This is a follow up on my exploration of GitHub spec-driven development framework Spec-Kit. But rather about speaking about what works and what does not work, I’m just reflecting on the purpose of spec-driven development.
Spec-driven development is just a fancy name for something that has existed in software engineering for centuries:
- Requirements analysis
 - Technical Design
 - Implementation
 
We call it now spec-driven only because we write the documents in markdown format and feed it to AI models to generate code. It’s silly once you think about it.
These frameworks (or tools in the case of Kiro) give you a structured approach towards the same steps I list above, but my reflection goes beyond the value they provide (I acknowledge they do, and I like them).
My reflection is that if I have in my head what exactly I want to build, I have enough knowledge and experience to define the architecture on my own, and I think these frameworks can be overkill. What prevents me from documenting my stack in a file called docs/tech.md? I can easily create my CLAUDE.md file referencing other architectural rules, conventions, constraints for the AI model. I can write my own product.md describing the high-level purpose of my project. I can put (some of that) that in context every time I need it on my own. The plan mode of Claude Code is freaking good, IMHO.
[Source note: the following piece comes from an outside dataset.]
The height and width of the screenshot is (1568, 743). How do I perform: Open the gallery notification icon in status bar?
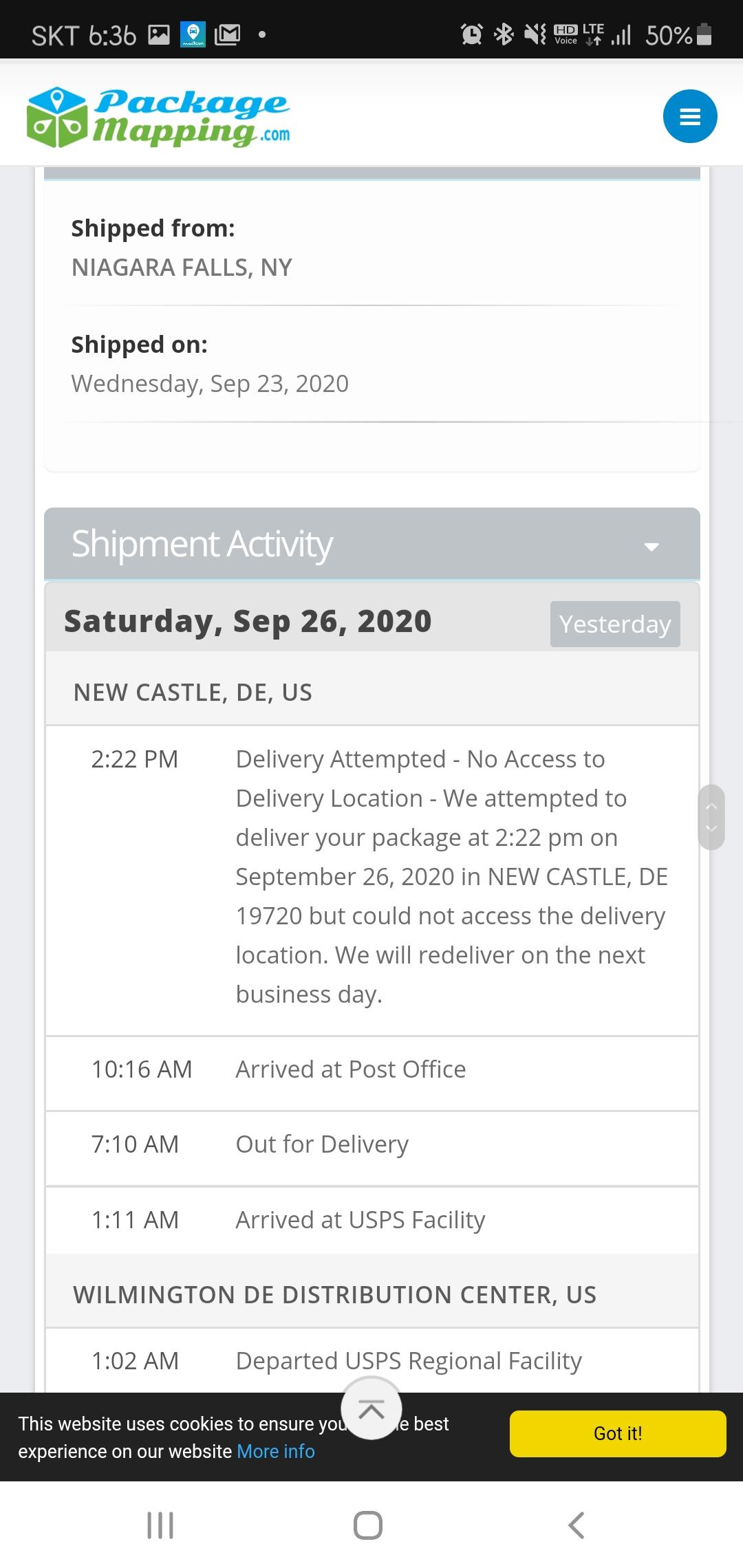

Maybe spec-driven is just for vibe-coders or lower level developers that need this type of aid. Maybe I’m one of them. I’m learning a lot through testing all these tools but honestly sometimes I’m just faster and efficient setting the rules myself, putting a plan together, and keep everything manageable in small chunks.
That leads to another question: how big should the spec be? BMAD kind-of forces you to breakdown functionality in small pieces (Epics, User Stories, Tasks). But then it can feel waterfall-ish. Kiro is probably the best implementation of spec-driven development, not only because it is already integrated in the IDE but because the templates are simple, and the scope kind and breakdown of tasks adjust depending on how big your change is. I’m still figuring out GitHub spec-kit. What’s the right size? I tried something big and it delivered something that does not work. But then something small feels overkill. I like them all but they seem to shine under different circumstances. One is not necessarily better than the other.
I wonder if for enterprise software, it would be better off to do that context engineering by hand, and then let the AI models enforce these rules and requirements.